» **Instructions to follow**:
Search the records for lines that contain the word "agent". Copy them all.
──────────
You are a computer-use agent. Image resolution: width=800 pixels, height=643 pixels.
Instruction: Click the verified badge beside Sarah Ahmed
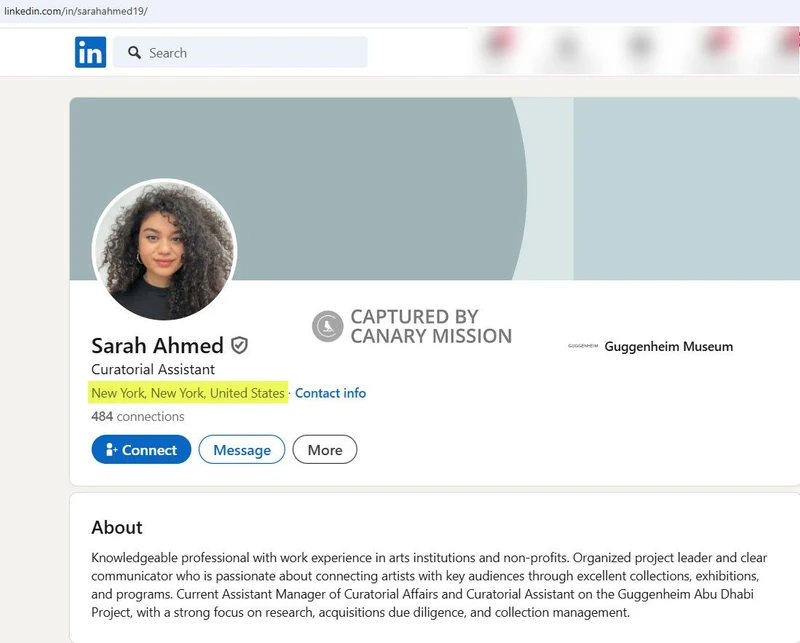click(239, 345)
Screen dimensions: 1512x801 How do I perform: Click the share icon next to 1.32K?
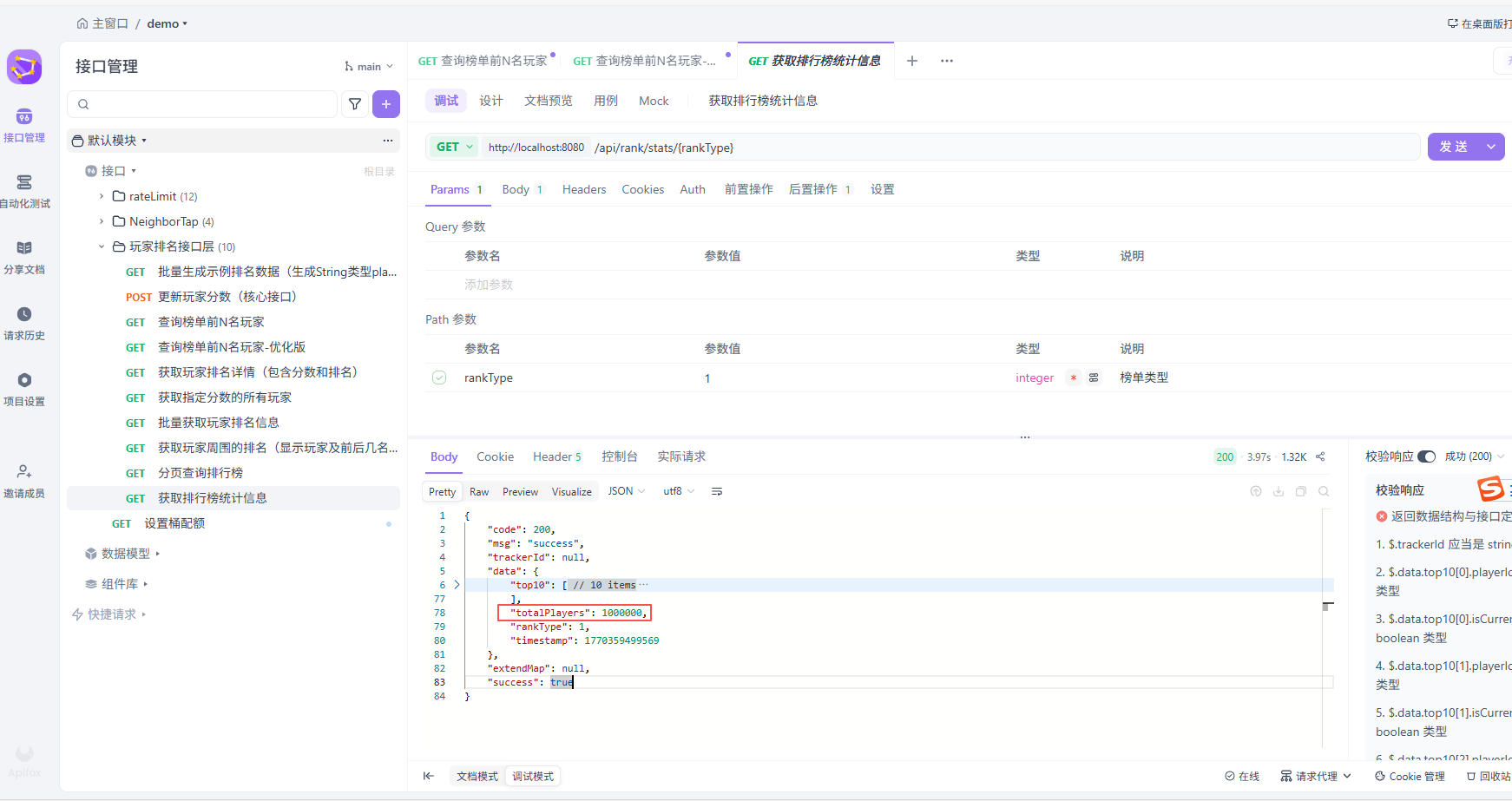[1320, 456]
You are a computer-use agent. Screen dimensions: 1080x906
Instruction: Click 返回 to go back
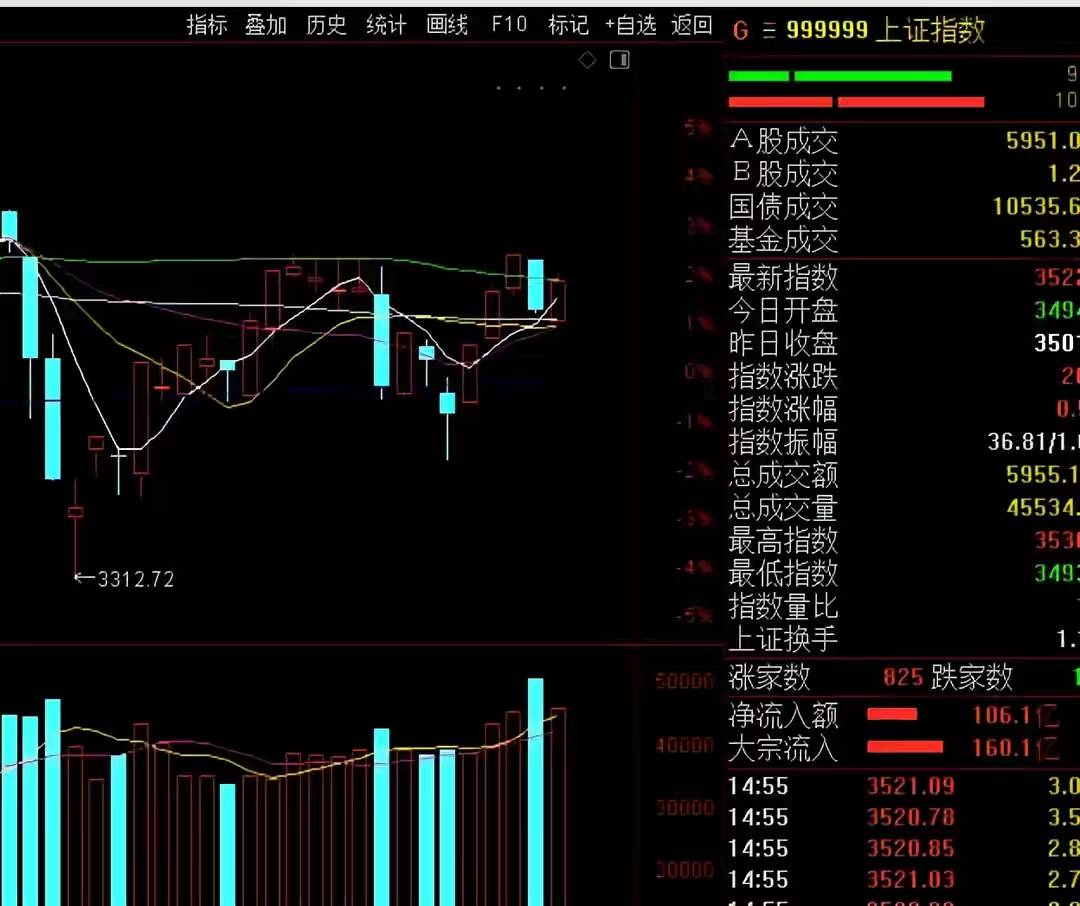[691, 25]
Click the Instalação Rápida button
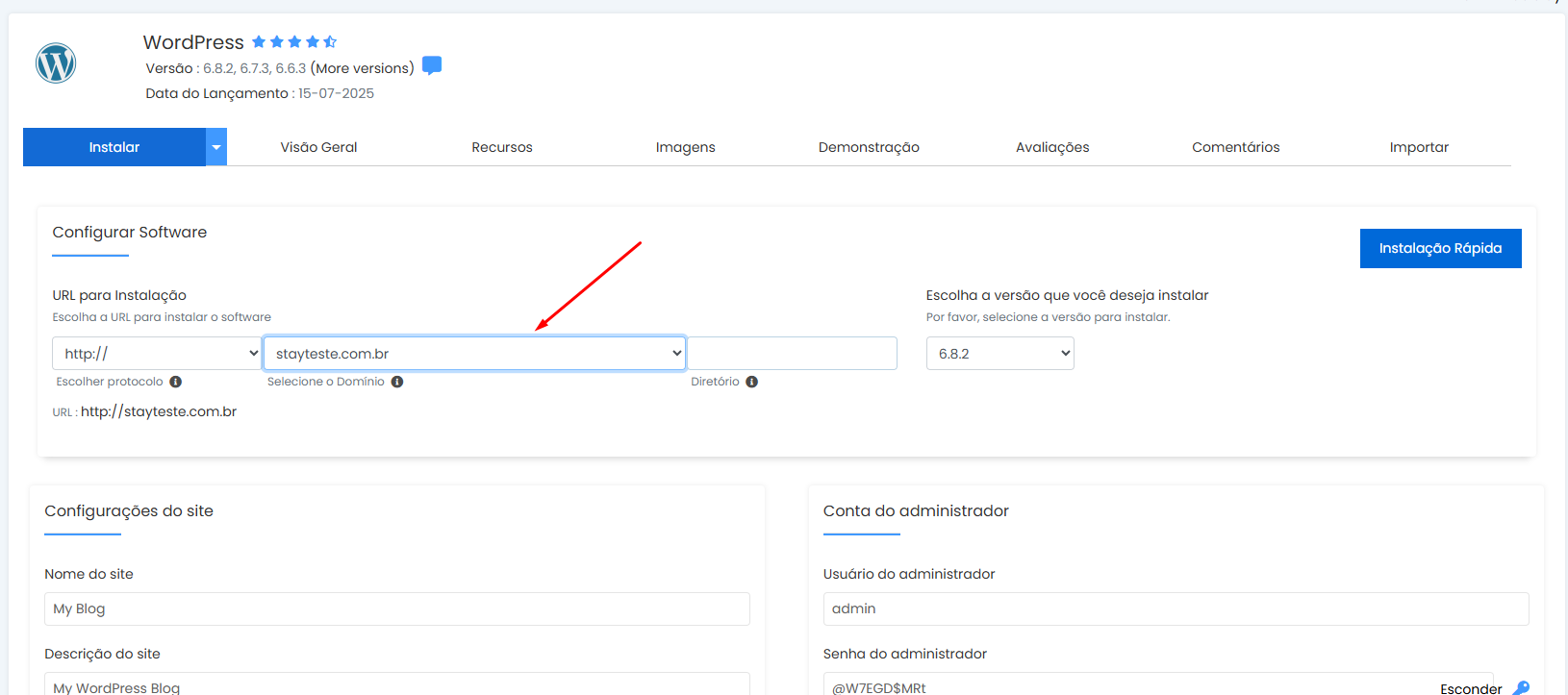Screen dimensions: 1568x695 pyautogui.click(x=1440, y=248)
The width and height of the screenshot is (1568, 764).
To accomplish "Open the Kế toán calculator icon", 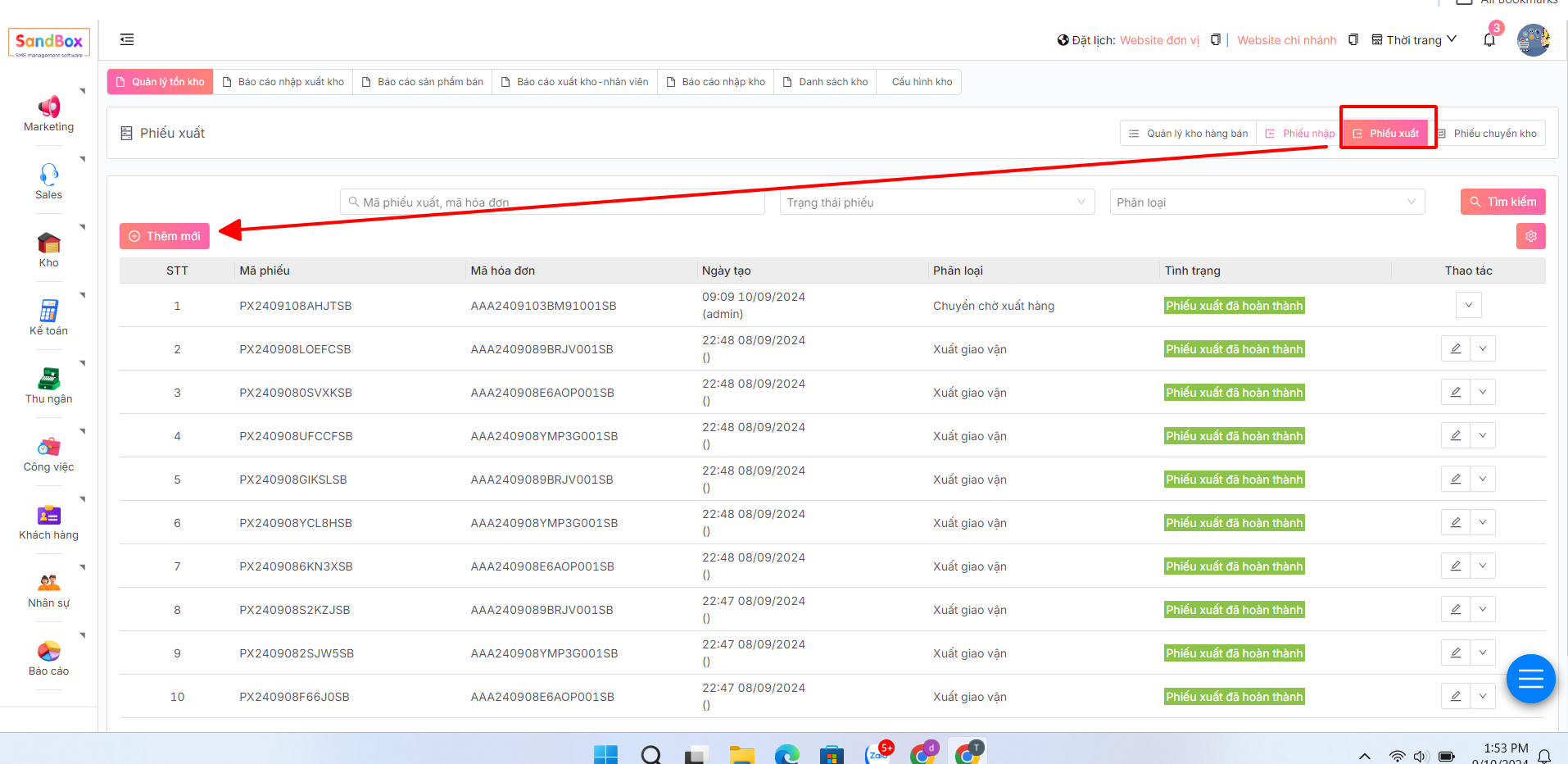I will [48, 311].
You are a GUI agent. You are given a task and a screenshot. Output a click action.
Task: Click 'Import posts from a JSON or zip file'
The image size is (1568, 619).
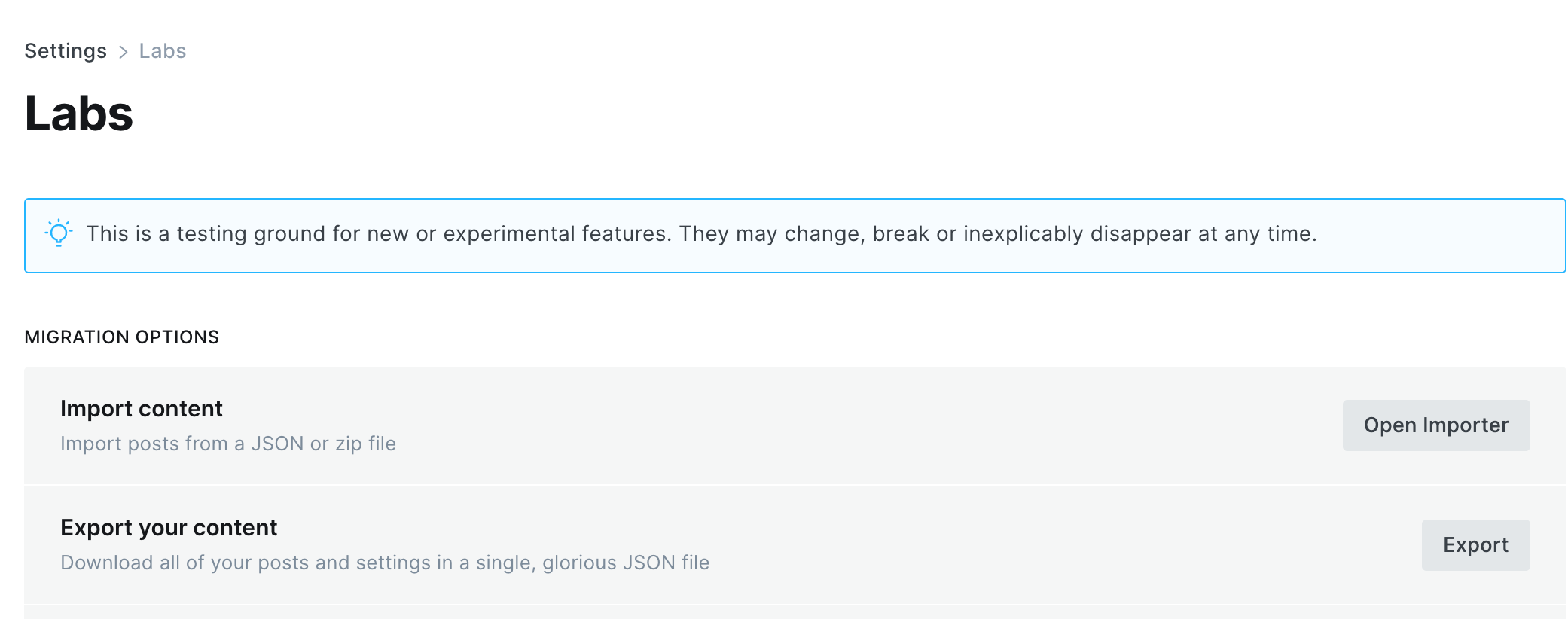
──────────
» **Response to this task**:
You are a computer-use agent. Image resolution: width=800 pixels, height=643 pixels.
You are a computer-use agent. Screen dimensions: 1080x906
You are a GUI agent. You are given a task and a screenshot. Output a click action.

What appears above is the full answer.